Pour élucider des affaires criminelles, la police reconstitue les lieux du crime sur ordinateur - en 3D. Ce qui ressemble à de la science-fiction aide réellement les enquêtes sur les meurtres.
On est plongé dans un décor qui ne pourrait pas être pire. Les images montreraient des meurtres brutaux, les victimes des crimes, les lieux des crimes - le tout avec des images très nettes, avec tous les détails horribles. Tout est en trois dimensions et en relief, comme si l'on se trouvait au milieu du lieu du crime, explique le journaliste Ralph Hub Abendzeitung München.
Au cœur du lieu du crime
„Ich bin in der Küche einer Dachgeschosswohnung. Ein paar Schränke, ein Tisch, zwei Stühle, Mikrowelle, auf einer Ablage steht ein Nutella-Glas. Ein bizarrer Gegensatz dazu ist der komplett mit Blut verschmierte Boden. Die Spuren reichen bis unter die Zimmerdecke. Unwillkürlich halte ich den Atem an, als ich mich vorsichtig durch den Raum bewege. Ein Schuh liegt am Boden. Mit den Markern in meinen Händen kann ich ihn greifen, ihn von allen Seiten betrachten – so als halte ich ihn tatsächlich in Händen“ erzählt er offensichtlich beeindruckt, da er ja gerade eben noch in Wirklichkeit in einem fast leeren Raum in einem Labor des Landeskriminalamtes gestanden ist.
Tout est scanné en quelques minutes
Jusqu'au moindre détail, tout est reproduit sur la scène de crime. Rien n'a échappé aux scanners. Seuls trois ou quatre scanners sont nécessaires en moyenne pour saisir une pièce dans son intégralité. Cela ne prend souvent que quelques minutes. Les appareils peuvent même être utilisés la nuit et dans l'obscurité totale. C'est ce qui s'est passé après la tuerie de juillet 2016, lorsqu'un jeune homme de 18 ans a abattu neuf personnes au centre commercial Olympia avant de se suicider.
Amok OEZ 2016 : les experts de la reconstruction 3D se sont rendus sur place
La nuit même, les experts en reconstitution 3D sont arrivés et ont commencé leur travail. Il leur a fallu 15 heures pour enregistrer chaque scène de crime.
Auch nach dem Zugunglück bei Bad Aibling im Februar 2016 waren die LKA-Experten vor Ort. Vom Hubschrauber aus scannten sie die Unglücksstelle. Im Prozess gegen den damaligen Fahrdienstleiter, der zu dreieinhalb Jahren Haft verurteilt worden ist, spielten die Erkenntnisse eine wichtige Rolle zur Rekonstruktion des Unglücks. Auch im Kriegsverbrecherprozesse gegen Reinhold Hanning, Wachmann im Vernichtungslager Auschwitz-Birkenau, half die 3D-Technik. Die LKA-Experten rekonstruierten mithilfe alter Fotos das Todeslager.
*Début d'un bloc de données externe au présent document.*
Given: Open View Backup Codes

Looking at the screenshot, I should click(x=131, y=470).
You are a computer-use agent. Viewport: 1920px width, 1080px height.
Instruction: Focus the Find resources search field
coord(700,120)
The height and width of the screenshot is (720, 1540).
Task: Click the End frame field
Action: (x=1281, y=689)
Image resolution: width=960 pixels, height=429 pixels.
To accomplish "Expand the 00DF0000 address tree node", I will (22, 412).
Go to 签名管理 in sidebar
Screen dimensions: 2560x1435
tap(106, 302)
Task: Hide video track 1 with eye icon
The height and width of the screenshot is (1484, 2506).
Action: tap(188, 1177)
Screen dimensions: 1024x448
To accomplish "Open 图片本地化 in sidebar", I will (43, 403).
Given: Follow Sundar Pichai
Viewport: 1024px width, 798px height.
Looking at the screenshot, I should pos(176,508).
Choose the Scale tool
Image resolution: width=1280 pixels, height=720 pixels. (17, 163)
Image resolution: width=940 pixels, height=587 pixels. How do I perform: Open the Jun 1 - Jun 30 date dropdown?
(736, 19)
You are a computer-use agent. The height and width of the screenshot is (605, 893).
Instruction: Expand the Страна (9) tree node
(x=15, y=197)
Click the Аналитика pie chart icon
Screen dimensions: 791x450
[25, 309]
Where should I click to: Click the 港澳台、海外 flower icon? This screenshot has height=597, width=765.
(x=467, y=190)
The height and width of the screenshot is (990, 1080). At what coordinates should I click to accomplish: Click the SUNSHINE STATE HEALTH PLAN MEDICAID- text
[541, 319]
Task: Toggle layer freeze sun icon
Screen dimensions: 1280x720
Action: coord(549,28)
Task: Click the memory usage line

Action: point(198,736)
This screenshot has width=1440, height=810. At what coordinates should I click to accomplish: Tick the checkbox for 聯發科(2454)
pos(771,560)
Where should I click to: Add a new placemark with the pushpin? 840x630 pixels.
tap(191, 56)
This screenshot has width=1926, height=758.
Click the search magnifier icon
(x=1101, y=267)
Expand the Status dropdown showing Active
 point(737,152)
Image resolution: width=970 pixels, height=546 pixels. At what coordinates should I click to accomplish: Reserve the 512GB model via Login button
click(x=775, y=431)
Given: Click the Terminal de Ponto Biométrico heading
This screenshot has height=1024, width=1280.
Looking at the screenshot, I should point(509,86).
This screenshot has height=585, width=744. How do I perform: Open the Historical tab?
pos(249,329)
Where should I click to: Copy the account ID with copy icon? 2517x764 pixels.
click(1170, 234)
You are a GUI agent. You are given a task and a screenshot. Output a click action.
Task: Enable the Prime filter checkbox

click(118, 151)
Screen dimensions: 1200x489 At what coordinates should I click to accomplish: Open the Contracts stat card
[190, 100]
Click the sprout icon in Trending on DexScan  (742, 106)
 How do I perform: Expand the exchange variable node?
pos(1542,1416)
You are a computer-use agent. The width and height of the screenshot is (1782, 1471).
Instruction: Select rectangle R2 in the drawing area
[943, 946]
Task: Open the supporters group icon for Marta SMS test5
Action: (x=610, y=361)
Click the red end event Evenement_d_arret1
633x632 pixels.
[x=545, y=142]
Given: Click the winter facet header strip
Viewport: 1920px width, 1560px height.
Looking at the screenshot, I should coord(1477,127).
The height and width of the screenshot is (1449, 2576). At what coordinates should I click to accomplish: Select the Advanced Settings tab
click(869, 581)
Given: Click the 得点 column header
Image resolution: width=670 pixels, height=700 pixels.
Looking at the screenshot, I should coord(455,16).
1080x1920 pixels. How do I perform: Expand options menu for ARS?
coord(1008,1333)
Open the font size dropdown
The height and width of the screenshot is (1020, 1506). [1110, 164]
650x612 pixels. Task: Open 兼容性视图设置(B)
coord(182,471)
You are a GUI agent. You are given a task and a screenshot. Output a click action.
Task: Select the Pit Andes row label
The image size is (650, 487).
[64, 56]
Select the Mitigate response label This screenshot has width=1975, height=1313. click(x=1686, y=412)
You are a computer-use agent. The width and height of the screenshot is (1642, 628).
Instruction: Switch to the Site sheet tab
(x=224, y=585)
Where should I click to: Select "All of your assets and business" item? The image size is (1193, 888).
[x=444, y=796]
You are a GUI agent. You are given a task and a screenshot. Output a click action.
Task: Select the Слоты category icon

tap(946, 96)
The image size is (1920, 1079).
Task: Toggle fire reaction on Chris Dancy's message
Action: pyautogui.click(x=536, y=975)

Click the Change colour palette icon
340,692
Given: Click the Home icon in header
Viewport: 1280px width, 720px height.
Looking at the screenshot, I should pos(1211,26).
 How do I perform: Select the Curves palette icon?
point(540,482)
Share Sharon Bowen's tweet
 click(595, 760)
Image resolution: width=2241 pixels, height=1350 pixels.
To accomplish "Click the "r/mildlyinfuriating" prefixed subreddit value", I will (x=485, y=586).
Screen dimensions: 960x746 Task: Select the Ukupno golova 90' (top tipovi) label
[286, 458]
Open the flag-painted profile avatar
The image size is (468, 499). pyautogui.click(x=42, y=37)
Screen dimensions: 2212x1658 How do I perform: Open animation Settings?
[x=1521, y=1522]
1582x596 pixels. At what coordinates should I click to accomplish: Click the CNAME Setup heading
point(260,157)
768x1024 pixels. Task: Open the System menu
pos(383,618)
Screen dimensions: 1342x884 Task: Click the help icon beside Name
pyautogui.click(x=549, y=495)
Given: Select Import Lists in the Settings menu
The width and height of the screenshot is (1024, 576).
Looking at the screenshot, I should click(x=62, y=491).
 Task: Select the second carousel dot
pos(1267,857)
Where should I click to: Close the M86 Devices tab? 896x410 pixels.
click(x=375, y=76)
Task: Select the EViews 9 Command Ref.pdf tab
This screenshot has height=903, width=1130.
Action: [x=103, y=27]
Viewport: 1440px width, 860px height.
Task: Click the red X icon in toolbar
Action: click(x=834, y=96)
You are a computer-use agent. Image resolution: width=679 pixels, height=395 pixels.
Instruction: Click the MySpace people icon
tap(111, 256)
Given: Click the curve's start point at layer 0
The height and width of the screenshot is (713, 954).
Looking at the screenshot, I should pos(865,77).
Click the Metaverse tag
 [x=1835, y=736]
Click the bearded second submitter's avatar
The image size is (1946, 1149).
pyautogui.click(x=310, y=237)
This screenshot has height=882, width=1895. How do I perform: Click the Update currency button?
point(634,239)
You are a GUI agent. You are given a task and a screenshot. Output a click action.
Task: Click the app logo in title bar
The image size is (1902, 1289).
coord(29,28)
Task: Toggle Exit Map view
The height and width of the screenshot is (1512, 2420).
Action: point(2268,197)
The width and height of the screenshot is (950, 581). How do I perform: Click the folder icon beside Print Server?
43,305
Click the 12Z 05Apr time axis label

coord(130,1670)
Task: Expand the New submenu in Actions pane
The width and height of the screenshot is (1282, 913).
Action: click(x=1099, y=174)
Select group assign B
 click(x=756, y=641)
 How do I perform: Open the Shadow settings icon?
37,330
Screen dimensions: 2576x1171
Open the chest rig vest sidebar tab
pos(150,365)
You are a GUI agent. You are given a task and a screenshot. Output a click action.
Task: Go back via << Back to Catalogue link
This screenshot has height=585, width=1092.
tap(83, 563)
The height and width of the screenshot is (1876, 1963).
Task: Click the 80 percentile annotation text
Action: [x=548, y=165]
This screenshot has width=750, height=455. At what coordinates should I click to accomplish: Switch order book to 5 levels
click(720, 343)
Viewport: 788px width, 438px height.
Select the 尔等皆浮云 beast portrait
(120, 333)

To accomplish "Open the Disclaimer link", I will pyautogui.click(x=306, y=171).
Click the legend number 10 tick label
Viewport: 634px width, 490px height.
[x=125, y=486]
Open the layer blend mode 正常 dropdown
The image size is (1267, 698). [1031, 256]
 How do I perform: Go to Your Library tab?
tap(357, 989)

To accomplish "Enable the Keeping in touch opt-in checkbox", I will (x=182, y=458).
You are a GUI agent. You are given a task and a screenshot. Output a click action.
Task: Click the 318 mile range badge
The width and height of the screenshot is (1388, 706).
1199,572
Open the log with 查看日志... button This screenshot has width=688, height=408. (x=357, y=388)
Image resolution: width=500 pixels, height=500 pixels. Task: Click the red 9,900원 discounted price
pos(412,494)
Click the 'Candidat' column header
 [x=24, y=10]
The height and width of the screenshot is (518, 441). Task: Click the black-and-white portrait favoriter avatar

Ralf Breker: „Das ist Realität, die wir in den Gerichtssaal holen konnten.“
Jours à semaines pour la reconstruction
Die Computer im LKA-Labor rechnen die erfassten Daten in dreidimensionale Bilder um. Das kann Tage dauern, manchmal sogar Wochen, bis eine komplette Tatortrekonstruktion abgeschlossen ist. „Die Aufnahmen werden noch in 100 Jahren zur Verfügung stehen“, prophezeit Ralf Breker, Chef der 3D-Rekonstruktion beim Landeskriminalamt.
Faire entrer la scène du crime dans la salle d'audience
Die Daten können auf einem normalen Laptop, einem Tablet oder einem Handy abgerufen werden. Der komplette Tatablauf lässt sich rekonstruieren. Die Angaben von Zeugen oder eines Angeklagten können bis ins letzte Detail überprüft werden. „Richter, Staatsanwalt, Verteidiger – sie alle können sich einen Eindruck verschaffen, so als stünden sie in diesem Moment selbst am Tatort“, betont Ralf Breker.
En attendant l'autopsie, on peut utiliser la RV
Les scanners ne peuvent pas seulement reconstituer le décor d'un crime. Ils peuvent également préserver à jamais les victimes - leurs corps, leurs blessures, tout simplement.
Même les autopsies virtuelles sont désormais possibles. On se déplace alors à travers le corps du défunt. Il est par exemple possible d'écarter les tissus musculaires et les organes, de suivre le canal de la piqûre jusqu'à l'endroit exact où la lame a touché le cœur. Tout peut être créé dans l'imprimante 3D. Les visages, les blessures, les parties du corps, même un cadavre complet pourraient être créés dans l'imprimante 3D et ce, longtemps après l'enterrement du défunt.
Cela ressemble un peu à de la science-fiction, mais c'est probablement déjà la réalité.